━━ Given records ━━
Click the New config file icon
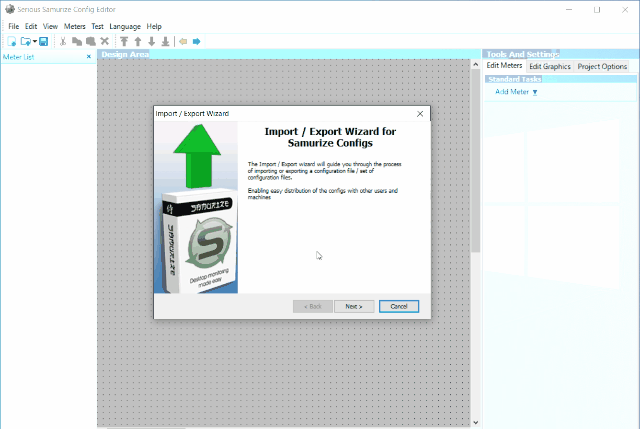Screen dimensions: 640x429 [x=12, y=41]
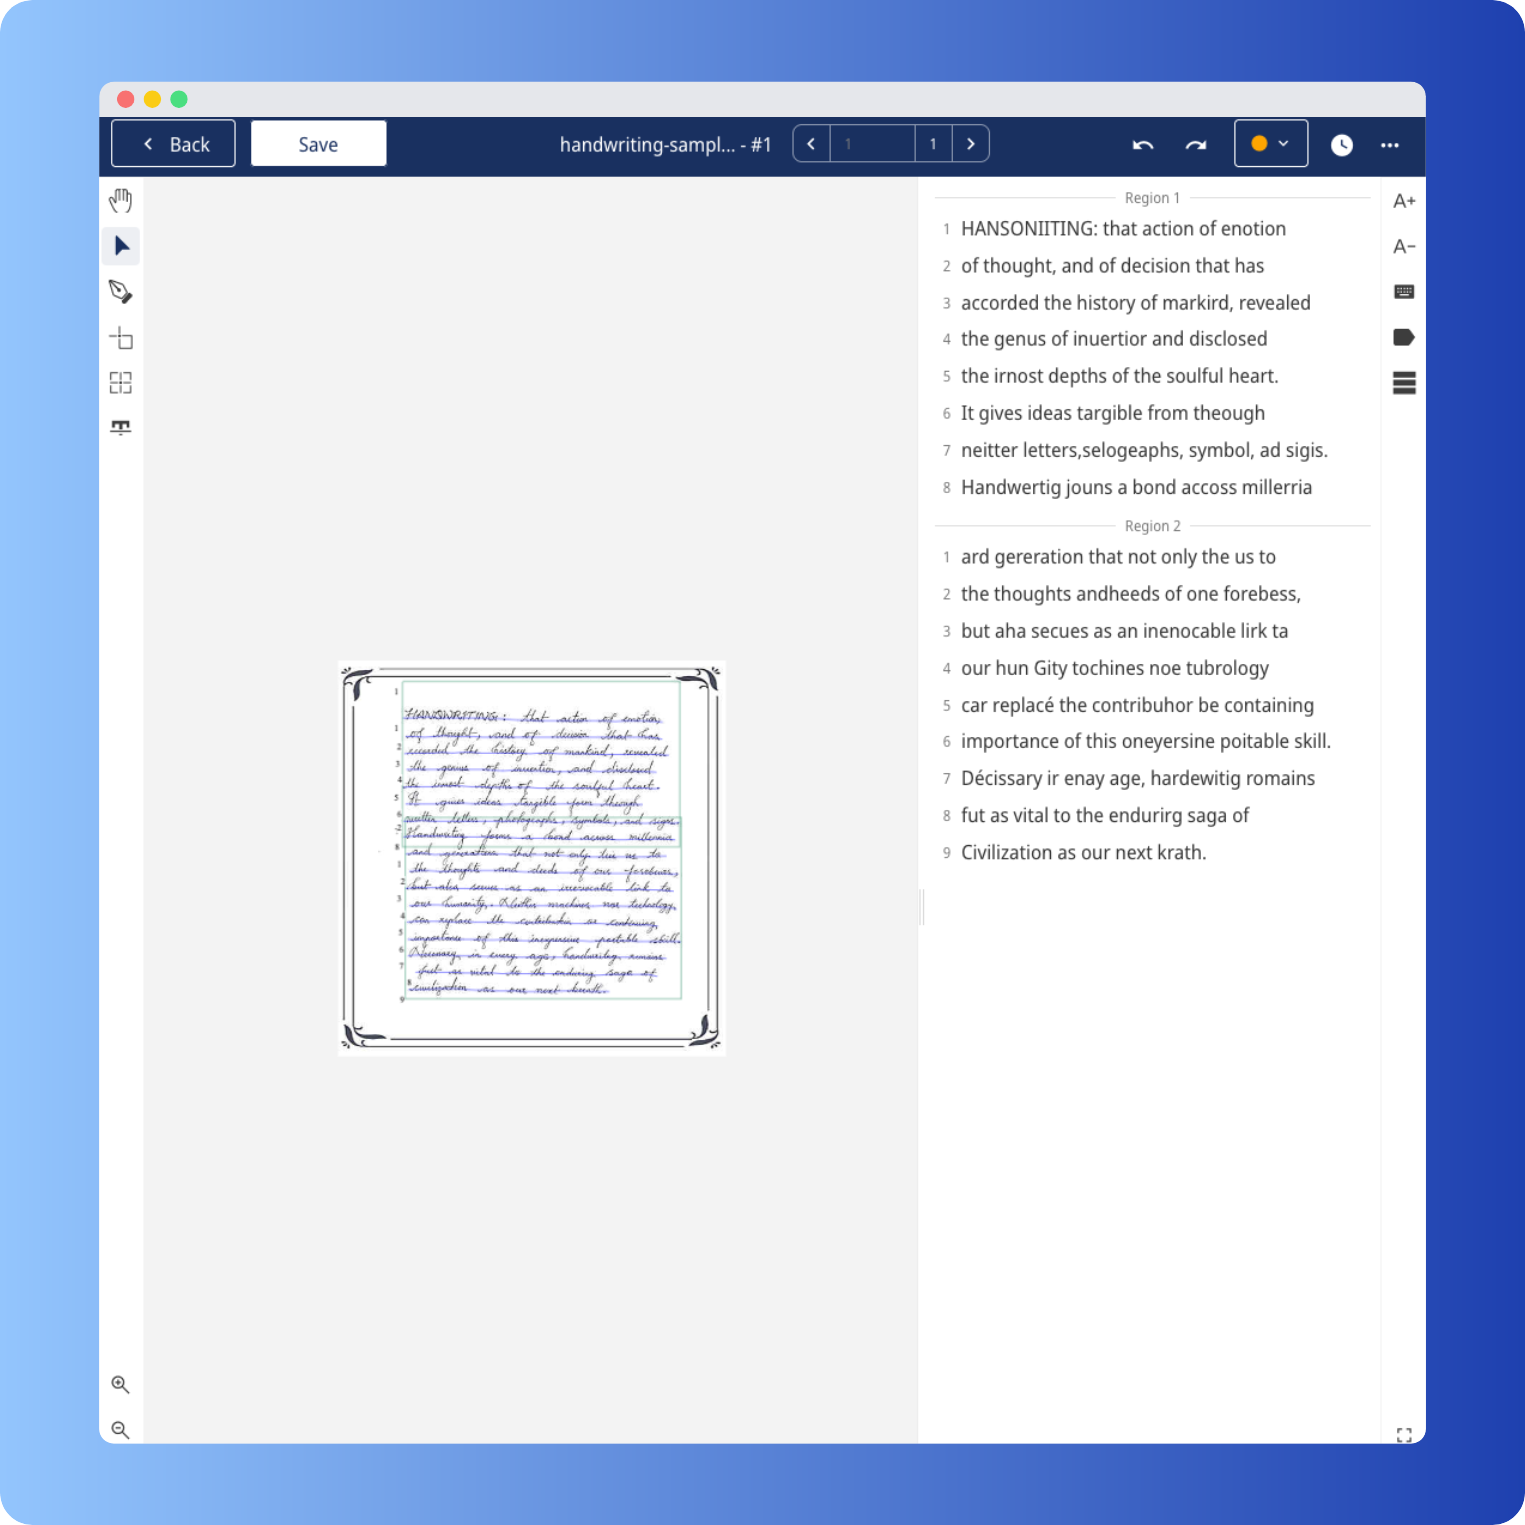The height and width of the screenshot is (1525, 1525).
Task: Toggle fullscreen mode
Action: 1404,1435
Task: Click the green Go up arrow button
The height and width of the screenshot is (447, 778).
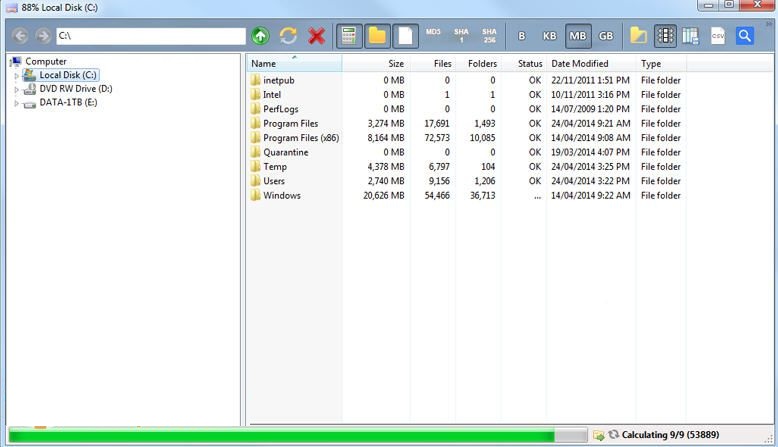Action: pyautogui.click(x=260, y=36)
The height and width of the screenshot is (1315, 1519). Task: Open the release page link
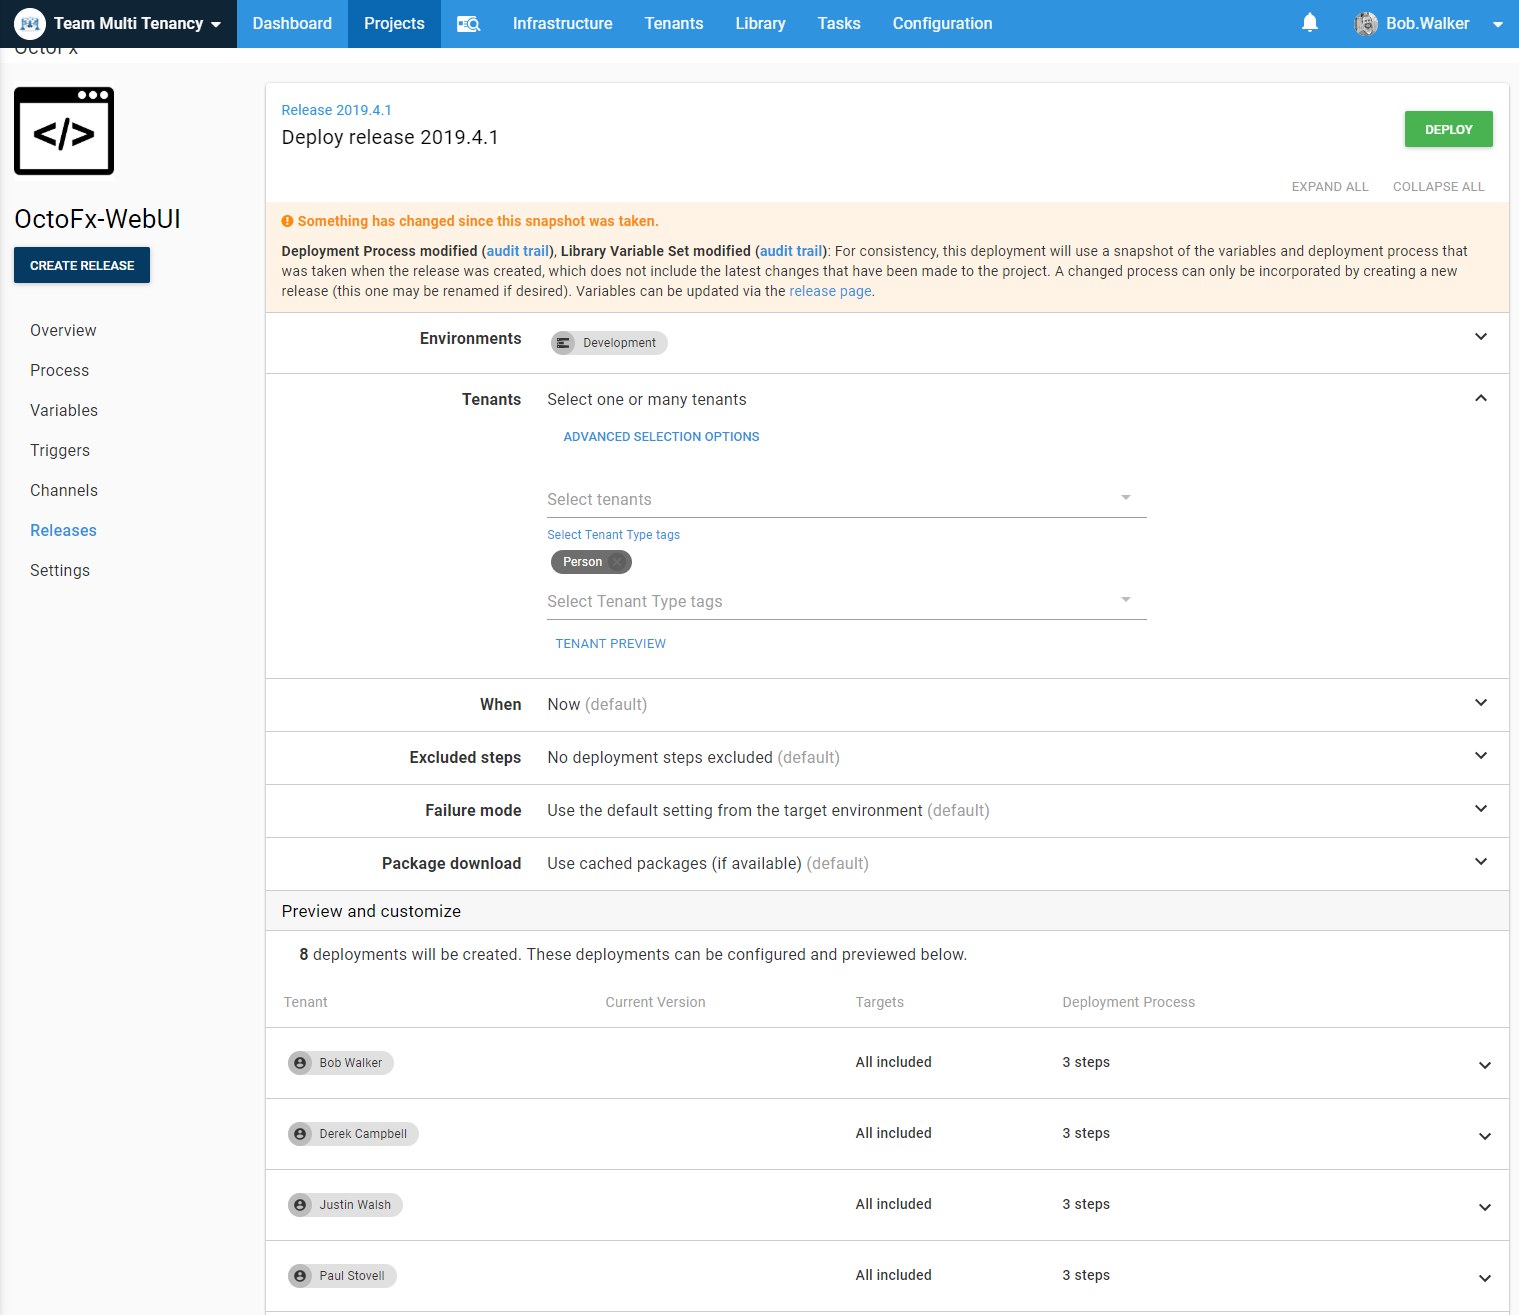tap(830, 291)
━━━
▶ [Given instruction] Can you repeat the data above with "control" substituted for every "button", keeping everything else unchanged and omitting the pictures?

▶ [Answer to this exercise]
Click the New config file icon
Screen dimensions: 640x429 [x=12, y=41]
The height and width of the screenshot is (1525, 1525).
Task: Toggle fullscreen mode
Action: 1404,1435
Task: Click the green Go up arrow control
The height and width of the screenshot is (447, 778).
Action: pyautogui.click(x=260, y=36)
The height and width of the screenshot is (1315, 1519). Task: Open the release page link
tap(830, 291)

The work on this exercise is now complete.